Neoliberalismo e extremismo de direita

Fundamentalismo religioso, guerra híbrida, dissonância cognitiva, militarismo, anarcocapitalismo, caos informativo, neofascismo. Estas são apenas algumas das chaves explicativas presentes no debate sobre a onda ultraconservadora que vem varrendo o mundo. Mas que elemento ideológico poderia dar coerência a esse caos conceitual? Um bom palpite é: o neoliberalismo.

Segundo Gramsci, a ideologia dominante reúne os elementos díspares e contraditórios que estão espalhados pelo senso comum para combiná-los de forma a justificar a ordem social. O resultado é uma massaroca que mistura religião, filosofia, valores tradicionais e modernos, crenças e preconceitos etc.

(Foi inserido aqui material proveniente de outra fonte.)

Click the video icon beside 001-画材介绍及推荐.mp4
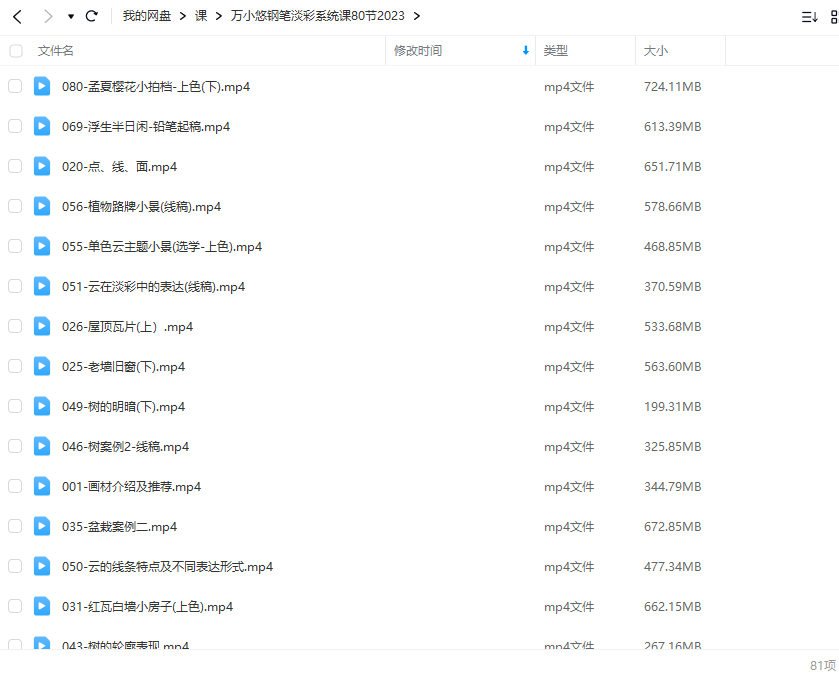click(41, 487)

Ora, o neoliberalismo vem cumprindo perfeitamente essa função. Longe de ser apenas um modelo econômico, é uma racionalidade que penetrou toda a sociedade. Manifesta-se, por exemplo, na teologia que concebe a fé como instrumento de sucesso pessoal, no empreendedorismo como forma de ascensão social nas periferias e na organização racional da criminalidade promovida pelo PCC. Está na empresa e no sindicato. Nos governos, partidos, igrejas, mídias, universidades, ONGs. Ela impõe a mercantilização e financeirização da vida e um individualismo mergulhado na concorrência selvagem. Contaminou todas as esferas sociais, incluindo amplos setores da esquerda.

São muitas décadas de hegemonia neoliberal na Europa e Estados Unidos. Nos países dependentes, esse processo começou atrasado, mas foi sincronizado pela crise de 2008. Uma crise que o neoliberalismo criou e para a qual apresentou como solução a generalização do extremismo de direita a que estamos assistindo nos últimos anos.

Combater o neoliberalismo de forma abstrata não é suficiente para nos tirar dessa enorme encrenca. Mas se continuarmos a ignorá-lo vamos afundar ainda mais na barbárie.